Al principio abandonamos la costumbre de guiarnos por la razón y dimos
paso a la fe en el GPS. Las cosas no fueron mal. Descubrimos que la voz podía
ser masculina o femenina (estupenda cualidad divina); que hablaba varios
idiomas (acojonante); y, lo más de lo más, que
adivinaba el futuro (ya era hora). Con un pitido agudo te advertía, como
si fuera el Ángel de la Guarda, de que un paparazzi,
metido en una cabina, estaba al
acecho para inmortalizarte por exceso de velocidad. Más tarde nos enteramos de
que entre Dios y Cesar se montaron un cristo porque tenían que dejar claras las
competencias de cada uno. Cesar Hispanicus
no recaudaba tanto porque Dios, a través del Tom Tom, le jodía el negocio. Esto
tiene una explicación muy sencilla: el Tom Tom es holandés y, posiblemente,
protestante. No digo más, de momento, porque a las religiones las carga el
diablo.
Transcurridos los primeros efectos subjetivos del bautismo gepesiano entramos
en una crisis de fe por motivos empíricos. Viajando a Madrid, tras discutir con
él y entre nosotros sobre si era por un sitio u otro, y de perdernos, llegamos
a la conclusión de que había que actualizarlo. Es decir, el devenir (en el
sentido filosófico de cambio permanente que Heráclito explicó muy bien con su
"no nos bañamos dos veces en el mismo río") de las carreteras
españolas era notable. En las de otros países, no. Por Francia, Bélgica,
Holanda... el GPS funcionaba a las mil maravillas. En alguna ocasión, al
principio, por la experiencia hispánica, llegamos a dudar. Nos metía por unos
andurriales increíbles, pero nos dejábamos llevar y nos ponía en el destino sin
problemas. Hasta la carretera más insignificante era inmutable.

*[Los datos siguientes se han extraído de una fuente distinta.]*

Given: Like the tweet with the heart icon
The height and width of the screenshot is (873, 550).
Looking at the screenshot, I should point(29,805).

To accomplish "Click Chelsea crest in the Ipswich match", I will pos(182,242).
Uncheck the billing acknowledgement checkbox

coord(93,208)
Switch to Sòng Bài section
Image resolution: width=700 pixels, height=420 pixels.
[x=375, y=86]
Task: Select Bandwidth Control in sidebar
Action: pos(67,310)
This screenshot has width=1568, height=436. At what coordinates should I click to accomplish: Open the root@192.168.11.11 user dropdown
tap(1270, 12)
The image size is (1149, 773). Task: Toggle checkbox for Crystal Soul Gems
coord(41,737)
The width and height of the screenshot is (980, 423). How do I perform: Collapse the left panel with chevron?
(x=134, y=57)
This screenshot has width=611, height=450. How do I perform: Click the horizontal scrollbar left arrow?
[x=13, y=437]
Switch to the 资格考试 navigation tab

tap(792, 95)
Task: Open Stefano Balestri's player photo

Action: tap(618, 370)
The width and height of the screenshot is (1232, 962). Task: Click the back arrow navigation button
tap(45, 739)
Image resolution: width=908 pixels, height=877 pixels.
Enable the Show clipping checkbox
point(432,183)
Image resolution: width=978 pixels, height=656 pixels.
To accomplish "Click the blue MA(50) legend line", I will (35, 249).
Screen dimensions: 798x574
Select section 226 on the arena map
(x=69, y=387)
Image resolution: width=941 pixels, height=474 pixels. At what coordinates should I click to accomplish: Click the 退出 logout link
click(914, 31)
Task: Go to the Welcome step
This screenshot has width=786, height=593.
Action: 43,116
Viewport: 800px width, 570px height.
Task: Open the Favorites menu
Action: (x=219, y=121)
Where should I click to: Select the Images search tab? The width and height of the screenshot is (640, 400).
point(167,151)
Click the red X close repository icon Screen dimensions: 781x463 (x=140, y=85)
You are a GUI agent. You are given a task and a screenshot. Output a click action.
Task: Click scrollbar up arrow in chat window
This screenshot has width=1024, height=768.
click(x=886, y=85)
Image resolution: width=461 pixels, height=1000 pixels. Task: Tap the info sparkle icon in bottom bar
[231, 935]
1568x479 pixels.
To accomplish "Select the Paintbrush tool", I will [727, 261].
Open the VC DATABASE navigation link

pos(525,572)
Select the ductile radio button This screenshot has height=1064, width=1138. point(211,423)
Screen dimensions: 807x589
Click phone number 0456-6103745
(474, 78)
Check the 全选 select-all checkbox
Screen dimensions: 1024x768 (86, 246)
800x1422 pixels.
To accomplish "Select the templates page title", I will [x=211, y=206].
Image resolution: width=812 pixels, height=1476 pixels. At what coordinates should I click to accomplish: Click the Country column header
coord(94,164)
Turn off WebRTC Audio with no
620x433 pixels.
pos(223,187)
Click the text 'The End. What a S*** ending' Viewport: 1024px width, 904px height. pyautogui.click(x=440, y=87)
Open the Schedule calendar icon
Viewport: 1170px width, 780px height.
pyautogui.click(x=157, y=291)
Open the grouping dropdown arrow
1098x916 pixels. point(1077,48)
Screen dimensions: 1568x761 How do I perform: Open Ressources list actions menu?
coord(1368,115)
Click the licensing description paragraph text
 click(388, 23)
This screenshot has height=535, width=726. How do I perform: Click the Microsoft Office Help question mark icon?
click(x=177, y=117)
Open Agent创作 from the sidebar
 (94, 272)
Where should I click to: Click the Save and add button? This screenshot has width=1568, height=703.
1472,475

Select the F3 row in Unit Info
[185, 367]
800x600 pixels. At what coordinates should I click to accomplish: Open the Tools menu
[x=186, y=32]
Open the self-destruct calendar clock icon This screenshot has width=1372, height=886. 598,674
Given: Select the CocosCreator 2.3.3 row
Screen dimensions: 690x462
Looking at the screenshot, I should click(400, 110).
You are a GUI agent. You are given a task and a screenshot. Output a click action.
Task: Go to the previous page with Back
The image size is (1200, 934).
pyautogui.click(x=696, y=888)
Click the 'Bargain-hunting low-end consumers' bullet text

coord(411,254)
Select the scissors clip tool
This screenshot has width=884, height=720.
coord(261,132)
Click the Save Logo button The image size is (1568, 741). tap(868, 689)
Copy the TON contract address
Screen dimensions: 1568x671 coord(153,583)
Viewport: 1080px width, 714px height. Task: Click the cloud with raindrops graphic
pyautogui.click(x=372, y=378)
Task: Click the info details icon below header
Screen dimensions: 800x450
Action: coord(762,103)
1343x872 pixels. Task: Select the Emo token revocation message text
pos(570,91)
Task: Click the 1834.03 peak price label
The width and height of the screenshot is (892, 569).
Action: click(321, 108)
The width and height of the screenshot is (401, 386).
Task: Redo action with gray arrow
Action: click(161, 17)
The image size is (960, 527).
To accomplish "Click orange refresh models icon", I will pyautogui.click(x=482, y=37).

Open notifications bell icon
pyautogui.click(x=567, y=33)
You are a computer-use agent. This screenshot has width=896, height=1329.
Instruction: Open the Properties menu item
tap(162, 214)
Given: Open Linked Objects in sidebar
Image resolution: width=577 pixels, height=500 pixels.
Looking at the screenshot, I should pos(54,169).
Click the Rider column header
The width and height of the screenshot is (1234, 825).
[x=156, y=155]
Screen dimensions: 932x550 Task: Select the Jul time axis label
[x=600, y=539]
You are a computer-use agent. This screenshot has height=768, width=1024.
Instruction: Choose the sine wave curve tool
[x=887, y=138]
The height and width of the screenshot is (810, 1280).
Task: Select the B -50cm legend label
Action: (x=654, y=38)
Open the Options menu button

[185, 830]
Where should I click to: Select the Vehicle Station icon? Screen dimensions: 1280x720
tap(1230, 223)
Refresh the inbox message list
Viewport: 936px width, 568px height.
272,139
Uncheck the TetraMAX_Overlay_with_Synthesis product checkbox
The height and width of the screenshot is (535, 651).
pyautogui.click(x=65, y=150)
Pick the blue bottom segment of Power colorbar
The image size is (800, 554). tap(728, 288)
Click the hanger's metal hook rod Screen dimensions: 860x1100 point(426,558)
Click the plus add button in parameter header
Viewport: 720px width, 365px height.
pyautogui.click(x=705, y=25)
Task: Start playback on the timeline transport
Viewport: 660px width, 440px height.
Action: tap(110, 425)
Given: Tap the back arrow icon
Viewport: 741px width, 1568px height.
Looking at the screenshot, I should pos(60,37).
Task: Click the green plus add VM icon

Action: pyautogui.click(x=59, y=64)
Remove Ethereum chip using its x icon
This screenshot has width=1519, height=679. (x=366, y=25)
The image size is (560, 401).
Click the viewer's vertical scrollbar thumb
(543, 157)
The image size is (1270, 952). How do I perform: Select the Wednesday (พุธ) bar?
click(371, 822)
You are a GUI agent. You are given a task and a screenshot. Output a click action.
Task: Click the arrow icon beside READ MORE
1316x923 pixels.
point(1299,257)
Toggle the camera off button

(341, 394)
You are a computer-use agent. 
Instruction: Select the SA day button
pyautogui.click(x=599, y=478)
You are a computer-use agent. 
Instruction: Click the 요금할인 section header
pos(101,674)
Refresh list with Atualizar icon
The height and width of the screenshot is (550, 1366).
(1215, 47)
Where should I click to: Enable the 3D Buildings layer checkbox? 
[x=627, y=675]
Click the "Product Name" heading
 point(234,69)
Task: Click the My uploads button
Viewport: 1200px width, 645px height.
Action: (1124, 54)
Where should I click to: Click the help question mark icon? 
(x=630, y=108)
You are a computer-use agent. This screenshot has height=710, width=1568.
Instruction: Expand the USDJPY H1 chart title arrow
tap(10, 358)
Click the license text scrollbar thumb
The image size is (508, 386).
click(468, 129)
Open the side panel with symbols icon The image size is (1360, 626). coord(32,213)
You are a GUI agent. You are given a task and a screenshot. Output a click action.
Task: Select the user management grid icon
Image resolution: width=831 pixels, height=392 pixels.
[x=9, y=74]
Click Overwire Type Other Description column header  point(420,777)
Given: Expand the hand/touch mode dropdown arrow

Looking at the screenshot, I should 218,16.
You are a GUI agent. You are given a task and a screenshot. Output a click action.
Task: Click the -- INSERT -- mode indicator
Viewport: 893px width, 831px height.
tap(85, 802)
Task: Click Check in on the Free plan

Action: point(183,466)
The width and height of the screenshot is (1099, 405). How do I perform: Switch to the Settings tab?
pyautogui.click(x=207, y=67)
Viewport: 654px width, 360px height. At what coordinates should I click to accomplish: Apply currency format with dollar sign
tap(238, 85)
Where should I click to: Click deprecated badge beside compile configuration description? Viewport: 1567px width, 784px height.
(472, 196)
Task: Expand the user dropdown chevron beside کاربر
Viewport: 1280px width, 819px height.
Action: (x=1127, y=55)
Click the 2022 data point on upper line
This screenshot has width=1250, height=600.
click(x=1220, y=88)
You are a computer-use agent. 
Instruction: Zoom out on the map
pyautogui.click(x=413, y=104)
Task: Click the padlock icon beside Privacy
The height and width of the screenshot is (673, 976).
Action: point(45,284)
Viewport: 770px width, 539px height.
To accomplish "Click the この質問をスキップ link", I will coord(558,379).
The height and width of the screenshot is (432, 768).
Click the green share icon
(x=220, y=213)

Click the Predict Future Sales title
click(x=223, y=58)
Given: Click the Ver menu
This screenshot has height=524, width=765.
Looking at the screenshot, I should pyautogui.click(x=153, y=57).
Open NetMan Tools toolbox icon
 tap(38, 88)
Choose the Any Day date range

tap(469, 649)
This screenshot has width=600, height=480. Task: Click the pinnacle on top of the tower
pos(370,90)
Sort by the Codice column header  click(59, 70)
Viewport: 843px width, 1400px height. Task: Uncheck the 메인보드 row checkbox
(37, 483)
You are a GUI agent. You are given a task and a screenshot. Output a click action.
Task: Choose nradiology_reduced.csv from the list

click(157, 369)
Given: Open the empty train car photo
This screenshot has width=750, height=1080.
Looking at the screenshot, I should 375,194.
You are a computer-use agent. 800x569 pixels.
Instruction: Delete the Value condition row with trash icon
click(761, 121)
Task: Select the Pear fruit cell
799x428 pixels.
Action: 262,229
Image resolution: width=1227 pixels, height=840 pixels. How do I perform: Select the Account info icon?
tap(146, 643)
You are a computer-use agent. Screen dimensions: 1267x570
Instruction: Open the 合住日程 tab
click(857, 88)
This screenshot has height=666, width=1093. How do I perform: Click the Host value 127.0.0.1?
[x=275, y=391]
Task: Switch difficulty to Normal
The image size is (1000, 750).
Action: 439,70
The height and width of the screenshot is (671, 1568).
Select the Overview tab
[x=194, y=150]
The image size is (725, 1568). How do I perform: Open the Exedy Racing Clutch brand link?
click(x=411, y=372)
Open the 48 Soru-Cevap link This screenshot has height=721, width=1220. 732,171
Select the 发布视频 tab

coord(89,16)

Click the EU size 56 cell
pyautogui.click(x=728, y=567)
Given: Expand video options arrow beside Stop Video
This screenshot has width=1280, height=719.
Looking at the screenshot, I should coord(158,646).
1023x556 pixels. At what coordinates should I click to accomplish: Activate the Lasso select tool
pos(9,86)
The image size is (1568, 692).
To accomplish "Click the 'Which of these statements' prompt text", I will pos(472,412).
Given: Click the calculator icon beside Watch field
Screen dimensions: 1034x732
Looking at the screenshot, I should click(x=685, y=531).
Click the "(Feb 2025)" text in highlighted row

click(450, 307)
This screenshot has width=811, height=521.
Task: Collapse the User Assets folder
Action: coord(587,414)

En un acto de total intimidad, en el ordenador, me confesé. Tenía
dudas y decidí contárselas a San Tom
Tom. Después de conectar el dispositivo le dejé claro al servidor, que me descarrié,
que maldije al GPS y que le culpé de mi proceder. Tras unos minutos, que se me
hicieron eternos, me dejó claro que al ser la primera vez no me cobraba nada,
pero que a partir de ese momento debía actualizarme permanentemente y pagar, por
ponerme al día, una limosna como penitencia o una pasta por la indulgencia
plena. Menudo negocio tienen montado en
este país. "No circulamos dos veces en la misma carretera" que diría
Heráclito, si viviese aquí. Tras ese acto de arrepentimiento abjuré del
gepeismo y le conté lo sucedido a Sara. Sara apostató metiéndolo en un cajón. Acordamos
abandonar la comodidad de la obediencia ciega y volver a decidir por nosotros
mismos leyendo los mapas, haciendo caso a los carteles y preguntado a la gente,
si se daba el caso. Es decir, optamos por el "ver para creer" de Santo Tomás (Tom en inglés).
Dándole vueltas al devenir de las vías españolas, acelerado por el
afán de riqueza del hombre, llegué a la conclusión de que se pueden usar el GPS
como detector de corrupción. Partiendo de la base de que el dios gepésico es como Dios manda, como
debe ser, que no se confunde; cuando nos dice que nos mantengamos a la
izquierda y resulta que hay una rotonda, es que se ha efectuado una obra y esa
obra a enriquecido a un empresario y, quizás, a un político. Lo mismo cuando
vas por una autovía y el GPS te indica que conduces por el campo. Puedes decir,
sin mirar a nadie, que alguien se ha llevado una pasta gansa.
Hablando de políticos, hay un GPS alemán que le marca la hoja de ruta
a Mariano y, este jodido, a pesar de acabar con todo lo que se le pone por
delante, se empeña en seguir haciendo caso, a pie juntillas, a Ángela, al FMI y,
por supuesto, a la Conferencia Episcopal.
Recuerdo
que en la Amazonia, para ir de La Merced a Puerto Bermúdez, en un todoterreno
muy trotado encontré la clave de lo que estoy diciendo. En el salpicadero, bajo una capa de polvo
rojo, se podía ver una pegatina con el texto "Dios nos guía". Cuando
se montó el chofer le comenté, en broma, que prefería que condujese él. Se me
quedó mirando con pintas de no entenderme. Le señalé el letrero. Lo miró. Alzó
la vista al cielo y me dijo: Dios pilota este carro.